The option of Judicial Mediation will usually be discussed at the first preliminary hearing in a case as an option for case management. 

Judicial Mediation can only happen if all parties consent.  If they do, the idea is that the Mediation will be listed far quicker than the full hearing of the claim would be. It will also be for a shorter time period. 

The preparation required is much less.  The hope, therefore, is that at a relatively early stage the parties can reach acceptable settlement terms.

The advantages are of course that this saves time, stress and potentially cost for both parties to the claim.  The outcome is agreed, rather than being imposed on the parties by the employment tribunal and is final – it cannot be appealed or reversed. 

The agreement can include outcomes that could not be awarded by the tribunal, for example the Claimant’s employment continuing but in a new role or subject to agreed reasonable adjustments. 

Where employment has ended, the terms of a reference could be agreed, or the Respondent might agree to pay for some training or equipment the Claimant needs to help them find a new job. 

Where the Claimant has raised other concerns that the employment tribunal could not deal with as part of a claim (for example in relation to data protection or personal injury not linked to discrimination) the agreement can include resolving them.

The outcome is usually recorded in a confidential ACAS COT3 document.  The Judicial Mediation itself is private (unlike a full hearing, which can be attended by the public/press and where the outcome is published online and may be reported). 

A Judicial Mediation which ends in a settlement also saves employment tribunal resources.

Judicial Mediation is generally offered where the final hearing of a case is expected to last 3 days or more.  Therefore, it is not usually offered in straightforward claims for unfair dismissal, wages or holiday pay.

Even if all parties agree to mediate, Judicial Mediation can only be offered by the employment tribunal.  They may take the view having heard from the parties that Judicial Mediation would not in fact be effective to resolve the case in the time allowed, and would only use up more resources.

If this happens, the parties are still free to mediate privately, but this will usually involve having to pay an independent mediator. 
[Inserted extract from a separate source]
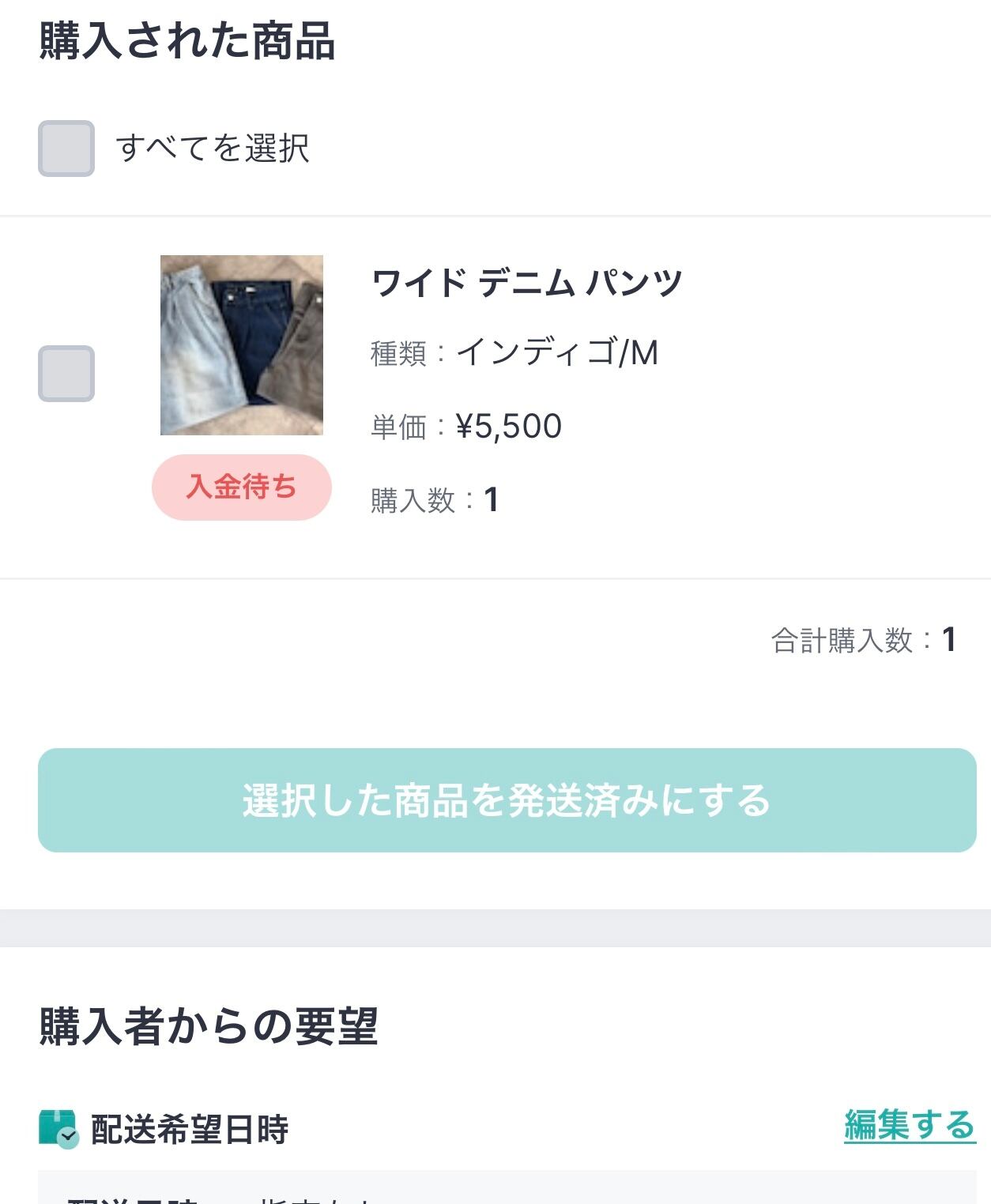This screenshot has height=1204, width=991.
Task: Tick the checkbox beside the denim pants item
Action: click(x=66, y=374)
Please se our Mediation Services page for further information about private mediation.

Preparation

Hearing arrangements

If, at a preliminary hearing, the parties express a wish to participate in Judicial Mediation, a short telephone hearing will be scheduled between them and the Regional Employment Judge.
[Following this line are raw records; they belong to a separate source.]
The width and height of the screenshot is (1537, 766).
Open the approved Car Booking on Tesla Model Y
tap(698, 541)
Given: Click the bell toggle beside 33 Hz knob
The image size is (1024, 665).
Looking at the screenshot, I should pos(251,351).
At this hearing Judicial Mediation will usually be offered if it appears likely to succeed.  This is usually accepted where it’s clear that both parties are genuinely willing to compromise.

Arrangements will be made for the date, time and location of the Judicial Mediation (often by video). 

Basis for negotiating a settlement during the mediation

Parties may be ordered to exchange and send the Judge an up to date Schedule of Loss, a Counter-Schedule of loss (which is the Respondent’s own assessment of the value of the claims, should they succeed, in response to the Claimant’s Schedule, which the Respondent may feel is overstated), and a limited number of documents (usually the claim and response forms, any amendments or further particulars and any case management orders especially if they include a list of issues).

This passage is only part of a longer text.